→ Your objective
I need an exact copy of the lines from the one containing "Viewport: 506px width, 401px height." through the end of the records, without any pictures.

(Collected data)
....
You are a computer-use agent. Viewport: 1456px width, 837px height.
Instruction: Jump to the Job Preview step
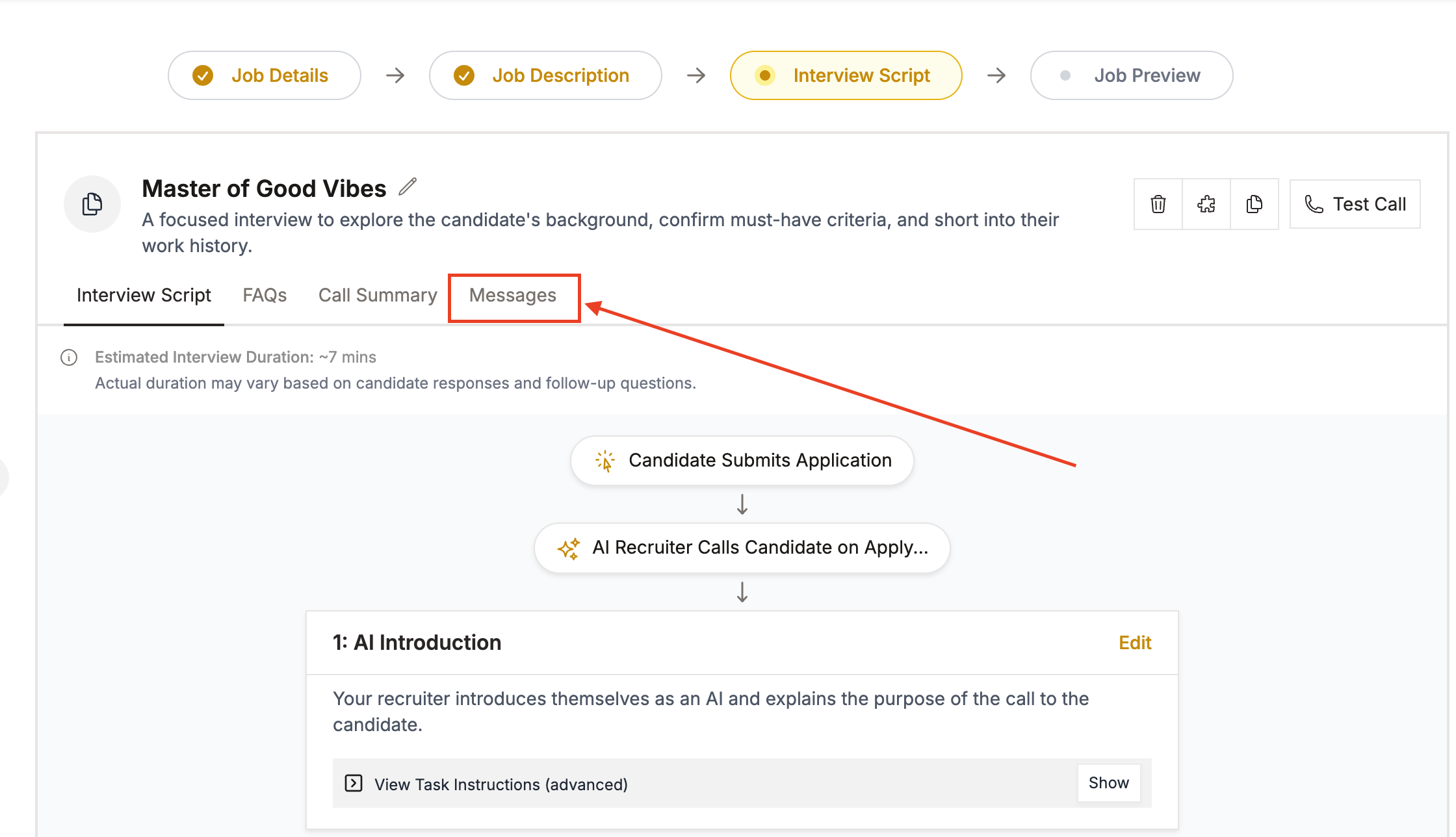(x=1132, y=75)
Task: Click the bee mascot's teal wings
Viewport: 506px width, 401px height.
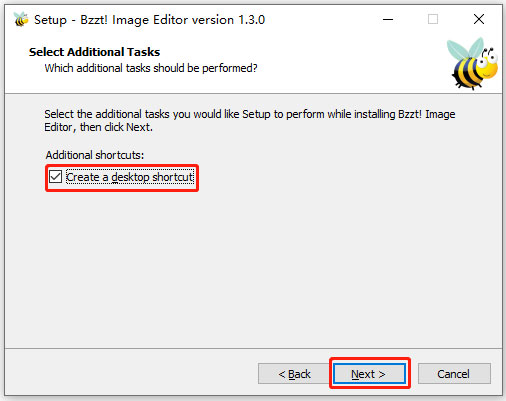Action: coord(466,49)
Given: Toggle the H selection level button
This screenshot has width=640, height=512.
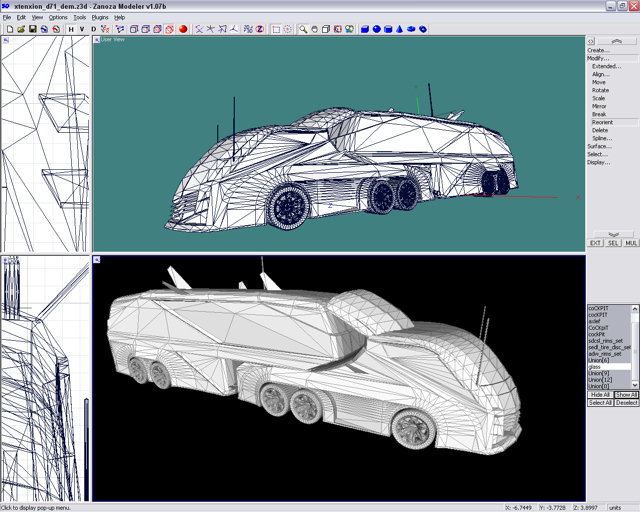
....
→ Exercise output
Viewport: 506px width, 401px height.
Action: coord(466,49)
Given: Toggle the H selection level button
This screenshot has width=640, height=512.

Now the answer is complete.